Im Job kommt es oft auf Schlagfertigkeit und Improvisationstalent an. Was passiert in einem Workshop für überzeugendes Auftreten?

Reportage von Johanna Pfund

Es ist zwölf Uhr mittags, und jegliche Scheu ist verflogen. Triumphierend setzt die Frau ihr Bein auf den Rücken einer Kollegin, die im Vierfüßlerstand vor ihr auf dem Boden kniet. "So, jetzt ist es wie immer: Ich bin oben, und du bist unten." Holla, das ist aber nicht freundlich. Wer hätte gedacht, dass es derartig zur Sache gehen würde in einem Improvisationsworkshop für Frauen, die lernen wollen, wie sie im Beruf souverän, schlagfertig und spontan handeln können? "Du bleibst unten", sagt die Frau noch einmal, und jeder glaubt ihr, denn diese Rolle spielt sie überzeugend.

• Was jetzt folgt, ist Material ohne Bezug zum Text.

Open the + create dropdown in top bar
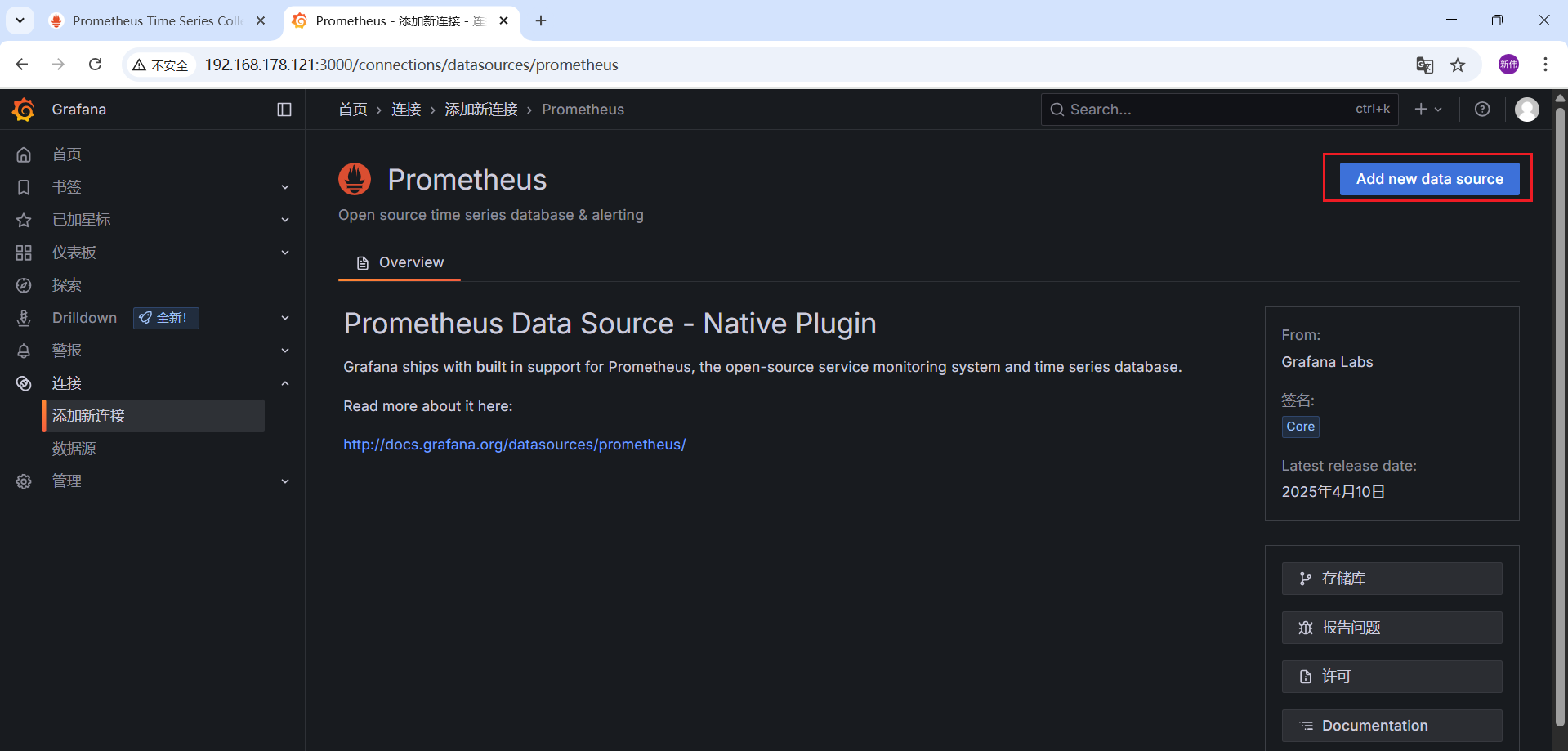1568x751 pixels. [x=1427, y=109]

Andre Settembrini, der das von der Women Speaker Foundation angebotene Seminar "Ausdruck schafft Eindruck" leitet, ist davon überzeugt, dass Schlagfertigkeit erlernbar ist. "Natürlich geht das, man sieht es hier", sagt Settembrini, der als Regisseur, Trainer und Coach arbeitet. Und doch haben Frauen oft das Gefühl, sie könnten in schwierigen Situationen nicht angemessen reagieren, könnten Attacken von Kollegen nicht parieren oder schwierige Situationen nicht meistern.

Ran an die Mauer

Eine kleine Umfrage zu Beginn des Workshops bestätigt das. Zur Teilnehmerrunde zählen weibliche Führungskräfte aus dem oberen Management, einige arbeiten in Unternehmen, andere haben ein Start-up gegründet, weitere sind ehrenamtlich tätig. Gegen Wände laufen alle. Eine Teilnehmerin will ihre weiche Ader besser schützen, eine andere will männliche Vorstandskollegen dazu ermuntern, spannendere Vorträge zu halten, eine dritte will Angriffe charmant abfedern, eine weitere will Mut lernen - fürs Fundraising.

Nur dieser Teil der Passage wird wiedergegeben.